Fig. 2: HELQ strips RPA from and anneals ssDNA.

a, Representative gel of DNA annealing assay with the indicated concentrations of HELQ in the absence and presence of RPA (40 nM). The black and blue colours of substrate represent complementary DNA strands. The asterisk indicates the position of FITC labelling at the 5′ end of the oligo. The products were resolved with 10% native polyacrylamide gel. b, Quantification of experiments such as shown in a. n = 6 independent experiments. Data are mean ± s.e.m. c, Representative gel of the DNA annealing assay with HELQ (10 nM) and the indicated concentrations of RPA. d, Quantification of the experiments shown in c. n = 3 independent experiments. Data are mean ± s.e.m. e, Representative gel of the DNA annealing assay with the indicated concentrations of HELQ and RPA (40 nM), in the absence and presence of ATP. f, Quantification of the experiments shown in e. n = 3 independent experiments. Data are mean ± s.e.m. g, Representative gel of DNA annealing assay with HELQ(K365M) (10 nM) and the indicated concentrations of RPA. h, Quantification of the experiments shown in g. n = 4 independent experiments.
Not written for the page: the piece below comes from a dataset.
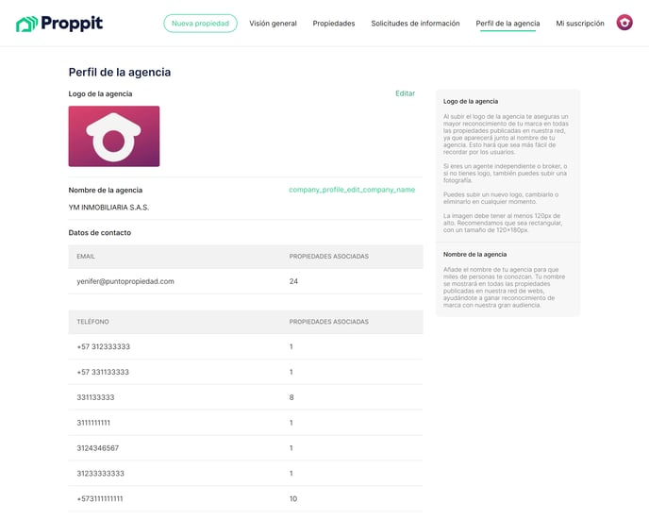
Task: Open Solicitudes de información tab
Action: pos(415,24)
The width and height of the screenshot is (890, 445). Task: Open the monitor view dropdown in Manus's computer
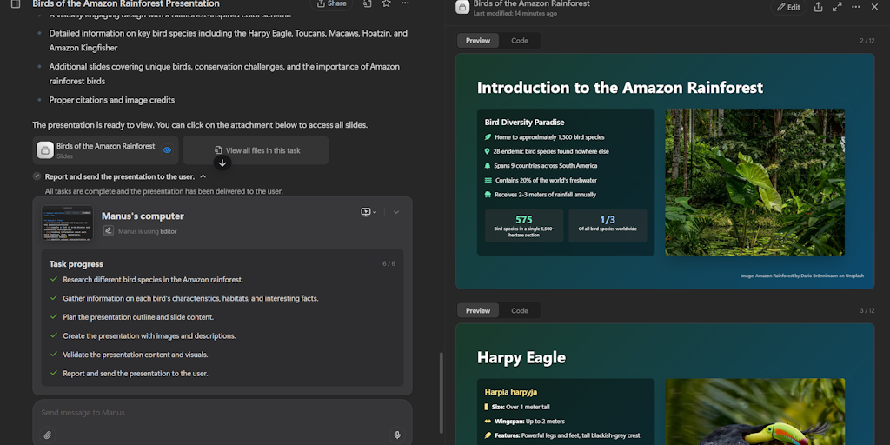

Data are mean ± s.e.m. i, Schematics of the experimental set-up of the optical tweezer (C-Trap) system to observe RPA–eGFP stripping from ssDNA. These experiments were performed at room temperature. j, Representative kymographs of stripping of RPA–eGFP prebound to gapped DNA in the presence or absence of 50 nM HELQ or HELQ(K365M). Unidirectional stripping of RPA–eGFP with HELQ WT indicates 3′ to 5′ translocation of HELQ. k, Removal of RPA–eGFP measured from gapped ssDNA as function of time in indicated conditions. The traces represent individual DNA molecules (n ≥ 3). Scale bars, 2 min (horizontal), 2 µm (vertical).